-------- Selected extract --------
John Burchard Wraparound Research Symposium 2: Research on the Wraparound Team Process

Download Handouts: 183kb pdf

Session Number: 10 Room: Salon C & D

Presentation Type: symposium

Chair: Eric Wright Discussant: Janet Walker

Synopsis: The dynamics of the service planning and coordination team process is theorized to be a key determinant of outcomes for families engaged in wraparound-type care processes. This symposium will present models for and research on team functioning, including decision-making processes, use of web-based systems to support teams, different types of team structures, and roles of team members. Discussion will focus on the range of issues that impact on effective team practice and common features of effective teams.

Date: Monday, March 7, 2005

Session Time: 1:15 PM - 2:45 PM

Integrating Data-based Decision into the Wraparound Process within a System of School-wide Positive Behavior Supports (PBS)

Download Handouts: 615kb pdf

Presenting: Lucille Eber; Kelly Hyde

All Authors for this paper: Lucille Eber; Kelly Hyde

Presentation Type: element of symposium

Synopsis: Evaluation tools and processes useful to guide wraparound teams in designing, implementing, or monitoring the effectiveness of their teams and plans are lacking. The Illinois School-wide Positive Behavior Support Network has been developing a data-based decision-making process to assist wraparound team facilitators as they guide child/family wraparound teams and plan development. The presentation will describe the process, tools, and two-year results of this web-based system for integrating data-based decision-making into individual youth/family wraparound teams. A preliminary model for training clinical personnel in use of data-based decision-making process will be described, and challenges and questions about next steps will be discussed.

Service Coordination Team Composition and Child Outcomes: An Exploratory Analysis

Download Handouts: 183kb pdf

Presenting: Lisa Russell

All Authors for this paper: Lisa Russell; Jeffrey Anderson; Harold Kooreman

Presentation Type: element of symposium

Synopsis: This paper examines whether service coordination team composition affects a young person's outcome in a system of care. A sub-sample of 230 youths was selected for analysis from the Dawn Project Evaluation Study. In a logistic regression model containing demographic characteristics, behavioral symptoms at enrollment, and team member roles, successful completion of program goals appears to be predicted primarily by the presence of fathers and absence of juvenile justice and mentor staff. Further study is warranted to better understand the contributions of various team members and the conditions under which each role is most effective at impacting successful program completion.
-------- Listed entries --------
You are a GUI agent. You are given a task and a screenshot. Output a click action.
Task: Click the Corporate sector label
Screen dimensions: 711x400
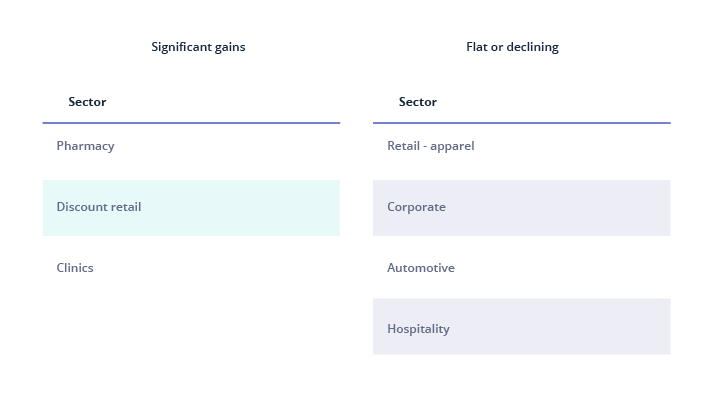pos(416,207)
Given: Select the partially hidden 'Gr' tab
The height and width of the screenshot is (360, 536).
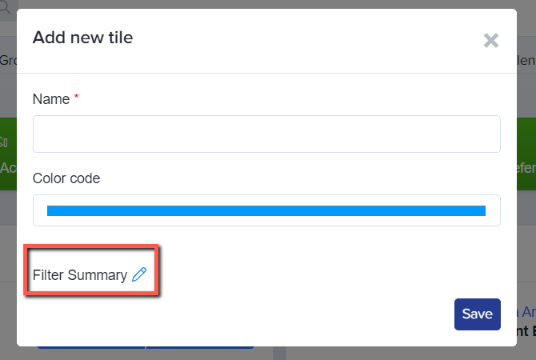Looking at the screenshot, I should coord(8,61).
--------
-------- Listed entries --------
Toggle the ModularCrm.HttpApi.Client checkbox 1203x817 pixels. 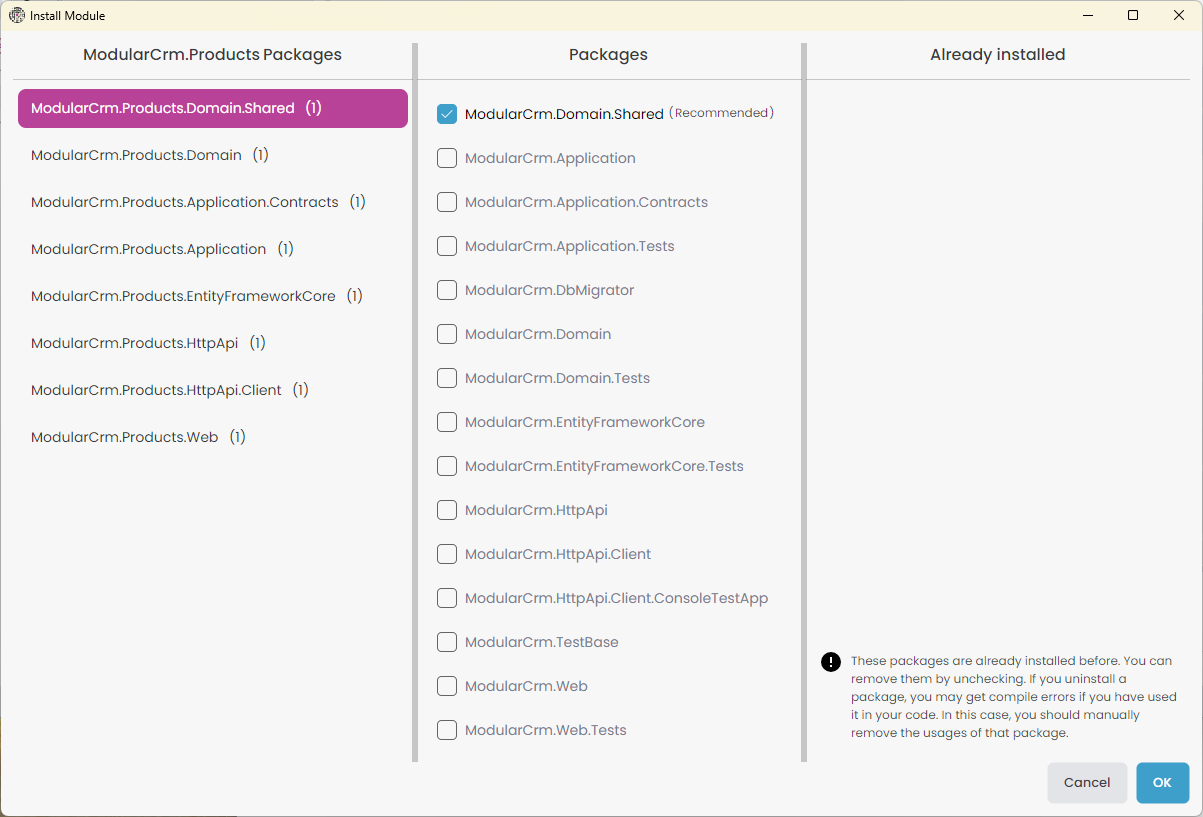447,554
--------
# Questions to answer
A – Write out the part of the wraparound symposium listing that opens with the words containing "Synopsis: Evaluation tools" and closes with "will be discussed.".
B – Extend the wraparound symposium listing, starting after its last sentence.
The rows have nothing to do with the wraparound symposium listing.

# Answers provided
A –
Synopsis: Evaluation tools and processes useful to guide wraparound teams in designing, implementing, or monitoring the effectiveness of their teams and plans are lacking. The Illinois School-wide Positive Behavior Support Network has been developing a data-based decision-making process to assist wraparound team facilitators as they guide child/family wraparound teams and plan development. The presentation will describe the process, tools, and two-year results of this web-based system for integrating data-based decision-making into individual youth/family wraparound teams. A preliminary model for training clinical personnel in use of data-based decision-making process will be described, and challenges and questions about next steps will be discussed.

B –
The Structure of Service Coordination Teams: An Empirical Study

Download Handouts: 183kb pdf

Presenting: Jeffrey Anderson

All Authors for this paper: Jeffrey Anderson; Eric Wright; Harold Kooreman

Presentation Type: element of symposium

Synopsis: In this presentation, using data on team membership and attendance, we identify and describe the typical structure of service coordination teams in the Dawn Project, a system-of-care initiative in Indianapolis, Marion County, Indiana. The data indicate there are five basic types of teams corresponding to the three major agencies which refer children and youth to the program. Teams for children and youth referred from the juvenile justice system reflect the greatest diversity in structures because of differences in the number of different types of providers involved and because of significant differences in the types of family members involved in the treatment process. Our data further suggest that team structures are not strongly related with the likelihood of achieving the treatment goals set by the team at the time of enrollment. The implications of the findings for managing service coordination teams are discussed.